Whether it was the lotion or the excitement of being a new father for the first time I did experience regrowth. Great, I thought! Until… yeah, Laura pregnant again, our beautiful son Donnie this time, and all the signs of progressive AA hair loss all over again. I personally put it down to coincidence, but whatever it was, this time it wasn’t showing any signs of recovery, not over weeks, months or even years, and I decided that I just had to live with it. That was probably the first time that having AA was on my mind, and where I was conscious of its effect on my appearance, even though it was no more than about 10% to 15% of my hair back then. Every trip to the barbers involved an explanation and a lot of people had an opinion on it. Looking back, I’m actually amazed at how few people actually understood the condition.
Fast forward to a new life in Australia for us all, and at 40 things really took a turn. I really depended on the AAAF community, as I was losing hair FAST, and EVERYWHERE. My AA progressed to Universalis and I honestly didn’t know what to do or how to deal with it. It was emotionally draining, I remember that. I was anxious and fearful about the state of my general health at that time. I was waking up with piles of hair on my pillow, showering and handfuls of hair coming out in my hands. I was open to trying anything and spent months in treatment for steroid injections in my scalp, as that was a priority for me if anything could be done. I remember experiencing minor benefits in one area, only to be losing hair in another, it was very difficult. I was never a hairy man, but eyebrows, eye lashes, face, under arms, arms, legs all lost hair and you can’t prepare for that happening or the emotional and psychological impact of that.
I braved the shave. I took myself to the barbers the first time I decided to do it. The guys there were great! We started on a gauge 4, then a 3, a 2, 1 and even zero. I still wasn’t satisfied and said, “can you just use a razor?” I got the cleanest shave I’d ever had in my life – and it felt amazing, different, but amazing! I quickly realised this was something I’d need to master at home and have been shaving daily ever since – you see I still have little patches of facial and head hair.

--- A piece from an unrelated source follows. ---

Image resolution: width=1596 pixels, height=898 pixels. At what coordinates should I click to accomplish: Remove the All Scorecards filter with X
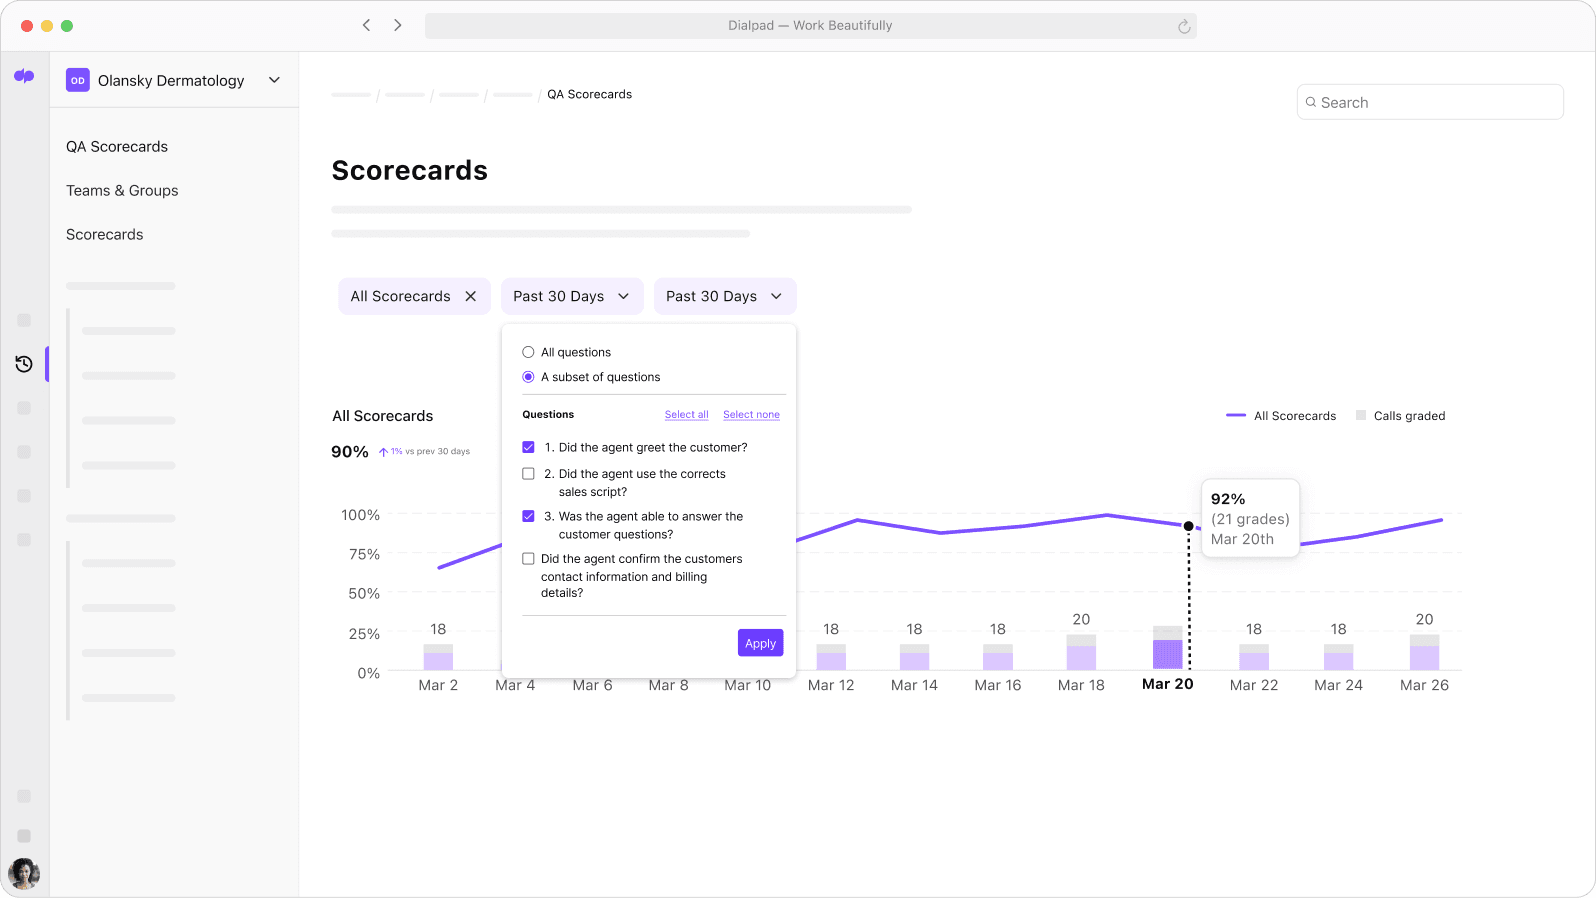click(x=470, y=297)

It was tough, but with the love and support of family, friends and great communities like AAAF, I was able to get through it, and I now spend every opportunity I’m presented with helping less aware people understand alopecia better. Keeping my mind on family, health, happiness, work and fun is a great distraction from alopecia and that’s where the sponsorship comes in. I’m an aspiring creative, with a love of house music and I write, produce and DJ for fun in my spare time. With the support of AAAF’s Sponsorship Program, I was able to sign up to a program of courses at Point Blank Music School in London, where I take classes online, collaborate with classmates from around the world and have had the most amazing time learning today’s technology for producing music.

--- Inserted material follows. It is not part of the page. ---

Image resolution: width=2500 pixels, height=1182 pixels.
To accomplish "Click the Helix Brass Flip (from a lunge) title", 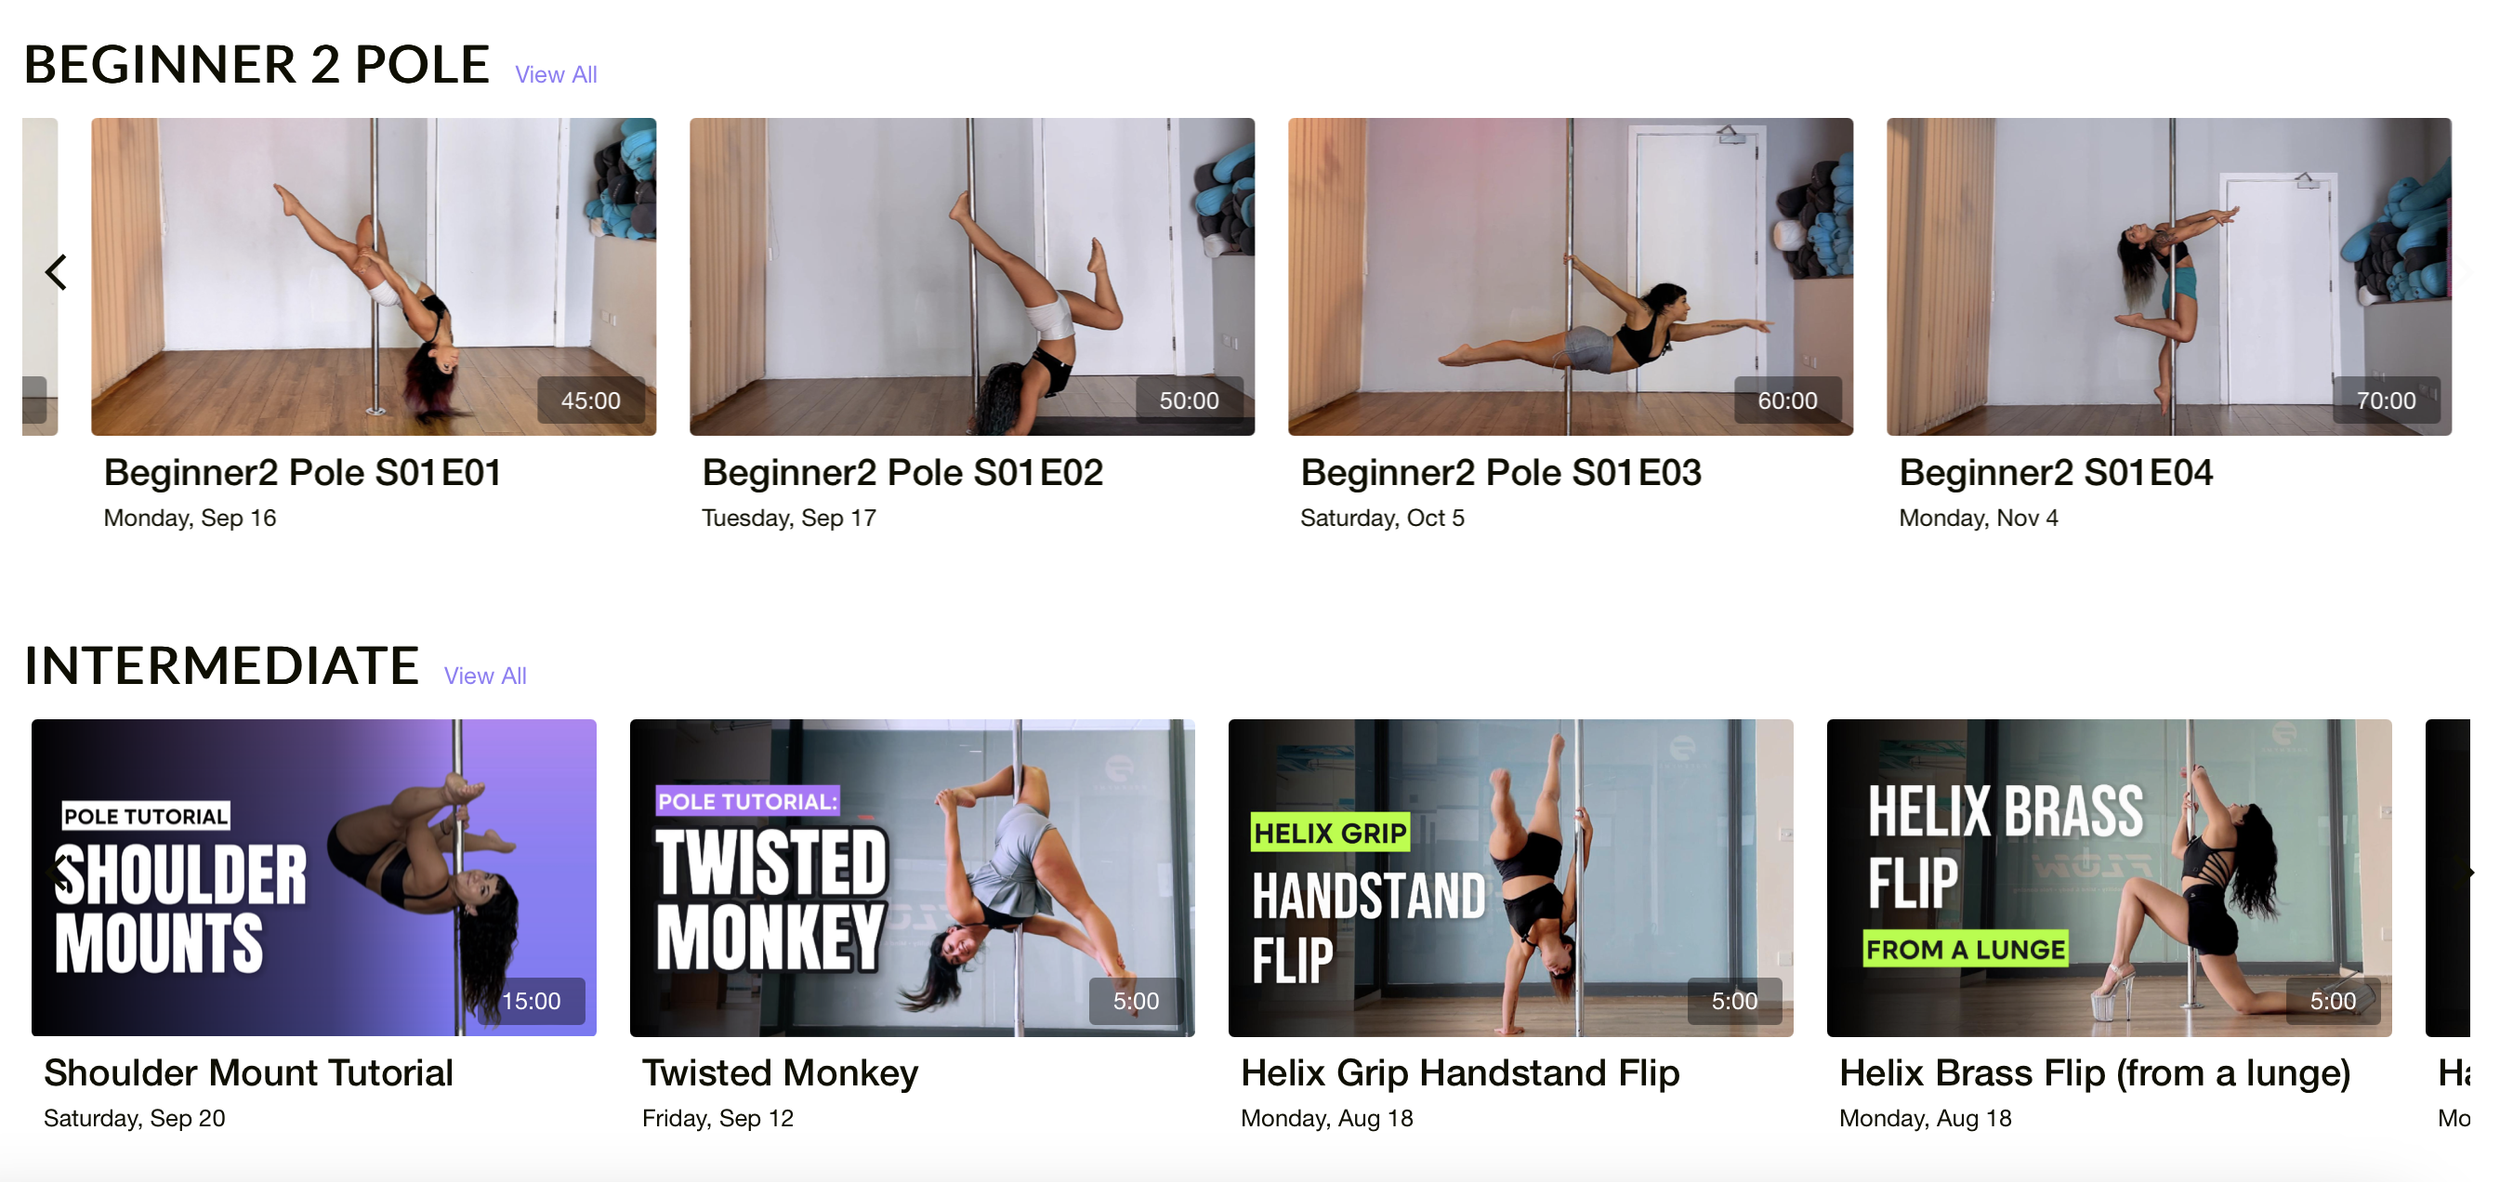I will [2095, 1073].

Remember 4th brother? Taking the course has given me the confidence to progress my music goals, and this year I kicked a life goal with AAAF’s support, releasing my first piece of music publicly and dedicated to AAAF “4th brother – feels good (aaaf demo mix)” on Spotify, Apple Music, YouTube, Amazon Music and others and I hope to release more in the future too. It’s been amazing to have the support to help develop my skills, build my confidence and share my music and I couldn’t have done it without this support, so THANK YOU AAAF, you do amazing work in support of so many and I really, really appreciate it.